Bunları değerlendirdiğimizde Üreticilerin kurduğu düzen, çalışma ve gayretleri görmemiz ve ondan sonra diğer konulara geçmemiz gerekiyor.  En büyük başarıyı burada görebiliriz. 
Avrupa'nın her tarafında üreticilerimiz var ve artarak devam ediyor.

Almanya seçimleri 
Almanya seçimlerinde iki faktör ön plana çıkıyor. Birisi yabancı düşmanlığı, ikincisi ise DÖNER
Almaya'da DÖNER PARTİSİ kuruldu. Dönerimiz o kadar tabana yayılmış ki; bunu oya çevirmek için Almanlardan oluşan insanlar DÖNER PARTİSİ ni kurdular. Hedefleri ise Döner porsiyonunu 3,50 € ya indireceklerini vaat ediyorlar. Kuruluş dilekçesini verdiler ama örgütlenmelerini tamamlayamadıkları için bu seçime katılamıyorlar. Bunu gören CDU, SPD ve diğer partilerde seçildiklerinde döneri 3 € indirecekerini vaat ediyorlar. Sanki kamunun elinde döneri indirme yetkisi varmış gibi bol keseden siyasetçi vaadinden öteye geçmeyecek bir temenni.
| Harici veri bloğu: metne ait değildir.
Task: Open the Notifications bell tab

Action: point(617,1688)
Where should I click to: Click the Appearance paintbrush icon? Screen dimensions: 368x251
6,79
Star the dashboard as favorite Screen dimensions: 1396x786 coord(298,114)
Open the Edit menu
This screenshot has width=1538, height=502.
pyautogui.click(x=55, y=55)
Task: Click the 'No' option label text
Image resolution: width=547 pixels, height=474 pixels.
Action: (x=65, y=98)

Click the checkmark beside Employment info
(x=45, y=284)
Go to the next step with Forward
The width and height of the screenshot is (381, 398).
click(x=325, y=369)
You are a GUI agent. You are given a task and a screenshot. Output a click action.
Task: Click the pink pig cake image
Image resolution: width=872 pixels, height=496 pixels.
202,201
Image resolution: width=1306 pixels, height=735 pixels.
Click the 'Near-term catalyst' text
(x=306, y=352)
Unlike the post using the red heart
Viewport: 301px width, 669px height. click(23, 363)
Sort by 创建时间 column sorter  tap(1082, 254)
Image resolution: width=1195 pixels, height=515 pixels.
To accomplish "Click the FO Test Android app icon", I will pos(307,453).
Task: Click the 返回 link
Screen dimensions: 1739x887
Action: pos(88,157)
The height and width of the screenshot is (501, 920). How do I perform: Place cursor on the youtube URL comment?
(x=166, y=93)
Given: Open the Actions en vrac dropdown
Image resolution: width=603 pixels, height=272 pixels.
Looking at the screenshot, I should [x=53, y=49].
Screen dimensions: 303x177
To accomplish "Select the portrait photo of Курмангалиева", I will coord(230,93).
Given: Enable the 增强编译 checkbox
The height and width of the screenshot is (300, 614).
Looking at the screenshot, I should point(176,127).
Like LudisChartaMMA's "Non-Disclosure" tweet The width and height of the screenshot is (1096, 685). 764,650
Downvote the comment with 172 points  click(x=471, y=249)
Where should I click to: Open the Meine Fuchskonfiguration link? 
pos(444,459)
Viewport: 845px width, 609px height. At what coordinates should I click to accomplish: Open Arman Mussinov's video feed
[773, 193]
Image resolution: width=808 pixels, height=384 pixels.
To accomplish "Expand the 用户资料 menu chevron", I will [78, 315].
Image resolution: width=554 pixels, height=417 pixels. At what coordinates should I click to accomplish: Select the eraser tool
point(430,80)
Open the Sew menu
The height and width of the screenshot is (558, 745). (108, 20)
Bunlar Dönerin sesini duyurmak, gündemde kalmasını sağlamak olarak iyi diyebiliriz ama madalyonun diğer tarafına baktığımızda Dönerin gerçek sahiplerinde herhangi bir faaliyet görülmüyor. Tanıtım faaliyetleri ve daha geniş kitlelere bunu taşıyacak bir çalışma olmalıdır ki; hem Dönerin kalite anlayışını oturtmak hem de daha geniş kitlelerle buluşturmak. 
Döner büfeleri, Restoranlar, toptancılar ve üreticiler olarak çok büyük bir aileyi oluşturuyor bu sektör. Çok ciddi sermaye ve insan yatırımı yapıldı. Bunların daha da kıymetlendirilerek kilo/porsiyon başına daha fazla kazanma hakları. Bu sektörlere insanlar ömürlerini verdiler. Buradan da daha iyi kazanmak hakları.
Eğer siyasiler Dönerin ucuz olmasın istiyorlarsa etin, baharatın, yakıtın, enerjinin fiyatlarını düşürsünler, maliye de vergi muafiyeti uygulasın o zaman fiyatların düştüğünü göreceklerdir. Bu kadar sermaye yatırımı, ekip, bina, makina ve ekipmanlara yapılan yatırımların karşılığını almak sektörün en doğal hakkı. 
Yeni sayımızda buluşmak üzere sıhhat ve başarı dolu 2025 yılı diliyorum.